From a tin to a gourmet takeaway, pasta retains its popularity, finds Tracy Whitmey.

 

James Wattie (right), the founder of New Zealand’s canning empire Wattie’s, poses with three of his long-standing employees and tins of spaghetti at the Hastings factory in 1972.

1972

Throughout the 19th and 20th century Italians migrated all over the world driven by war, poverty and wanderlust. Compared to other countries, the numbers settling in New Zealand were small, but their influence on the local culture, most especially in food, has been disproportionate. Early Italian migrants found a limited and uninviting food culture of beef or mutton, tasteless veges and doughy bread, and quickly set about growing, making or sending home for the food they missed – wine, pasta, plum tomatoes, salami and olive oil. So strong were the ties to the food heritage, that when Codelfa-Cogefa brought hundreds of Italian workers to New Zealand to work on the the Tongariro power scheme between 1967 and 1983, it also brought food and wine from Italy to keep them happy.

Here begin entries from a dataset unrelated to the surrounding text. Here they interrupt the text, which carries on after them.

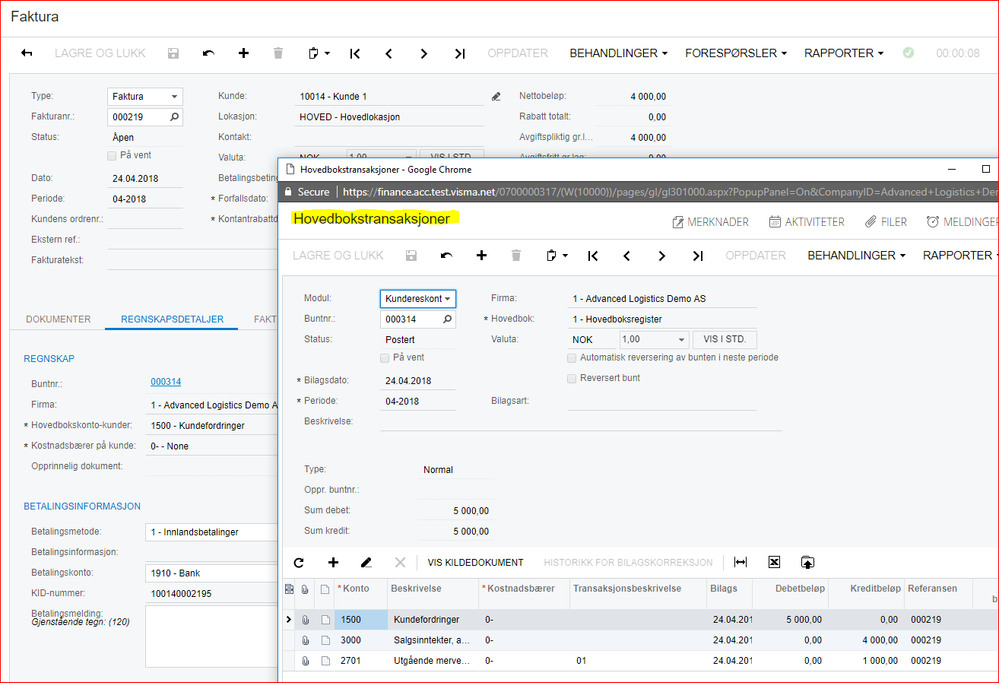The width and height of the screenshot is (999, 683).
Task: Toggle the På vent checkbox in popup
Action: (x=386, y=357)
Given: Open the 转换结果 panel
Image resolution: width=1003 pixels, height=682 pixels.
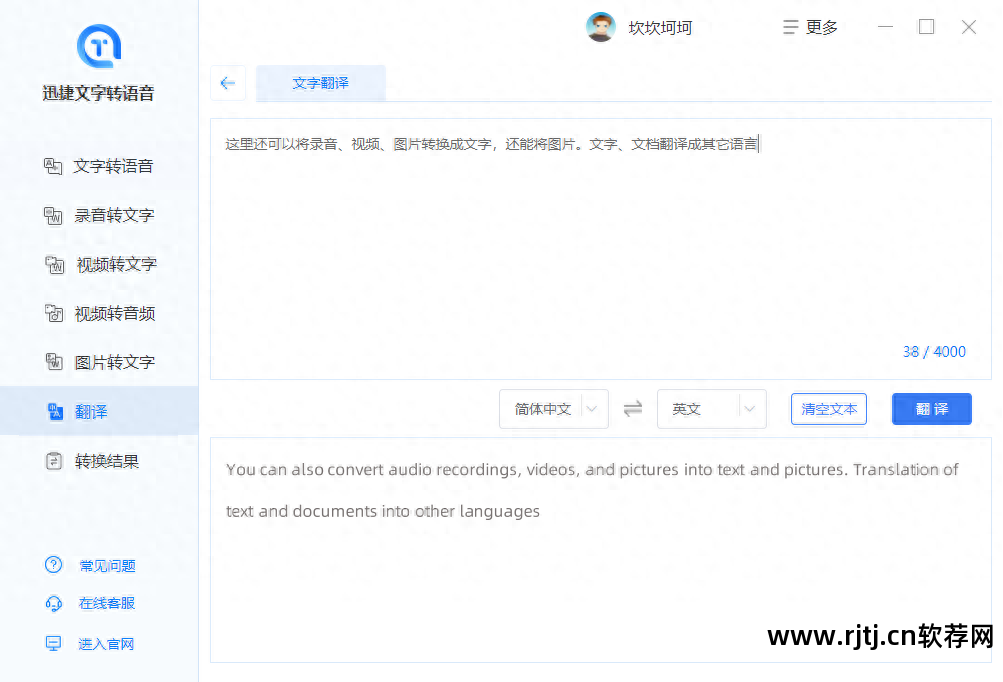Looking at the screenshot, I should (x=100, y=460).
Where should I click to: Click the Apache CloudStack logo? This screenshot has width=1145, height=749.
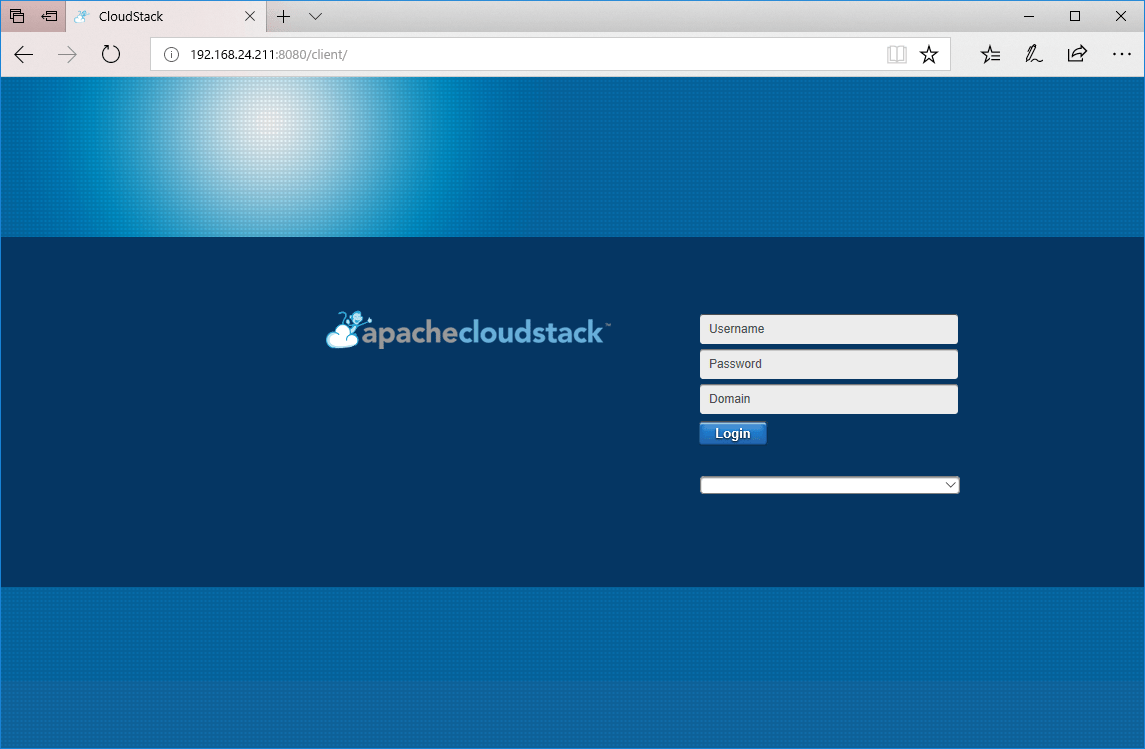click(465, 329)
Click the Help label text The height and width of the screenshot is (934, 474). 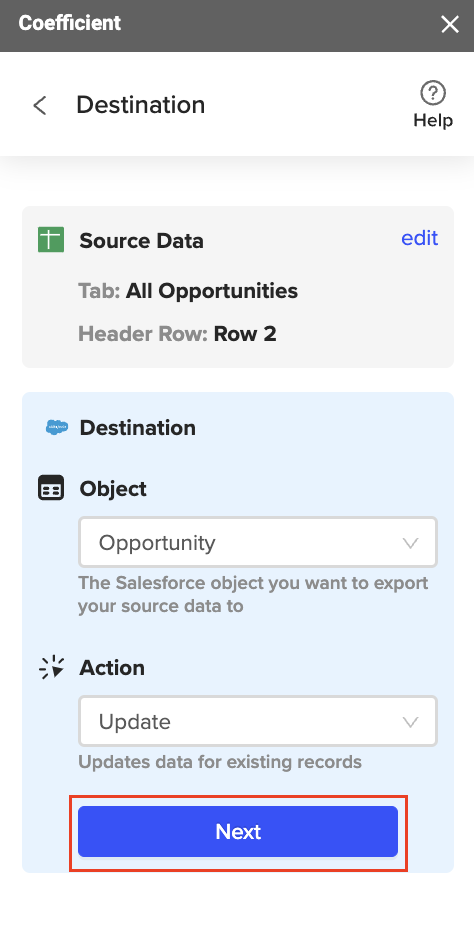click(x=433, y=120)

Slowly these foods seeped into mainstream life, with pasta – cheap and filling – becoming popular. Yet tinned spaghetti (which was first produced by New Zealand manufacturers in the 1930s) was probably the only type of pasta regularly eaten by New Zealanders until the 1950s, when a greater variety of pasta started to be consumed. As more women entered the workforce there was greater demand for time-saving processed foods and ready-made meals and, before the days of domestic freezers and microwaves, convenience came in a can.

Handmade spaghetti from Pasta e Cuore,pastaecuore.co.nz

2022

Convenience is still the watchword and while most Kiwi pantries continue to be stocked with canned and packet goods, our choices now include options never even imagined in the 1970s: think instant miso and ready-cooked chickens, delivered-to-your-door meal kits and Uber Eats. Tinned spaghetti remains as popular as ever (Watties say that Kiwis eat 21 million cans of spaghetti a year) but for most Kiwis pasta from a packet is the go, with myriad shapes and styles of dried pasta dominating the pasta aisle. However, there’s still a persistent notion that fresh pasta is the pinnacle and packaged fresh pasta is in most supermarkets now, giving dinner options from basic to as luxe as you like. While pasta is simple to make at home, to be honest how often do you drag the pasta machine from the back of the cupboard? If fresh is best, then handmade and artisan has to be nirvana. So, for those lucky enough to live near a good local pasta maker, such as Pasta e Cuore in Auckland’s Mt Eden, those can’t-be-bothered-to-cook nights can be solved by a box of divine pasta to cook at home. Just heat the ready-made sauce and you have a restaurant-quality meal on the table with no fuss.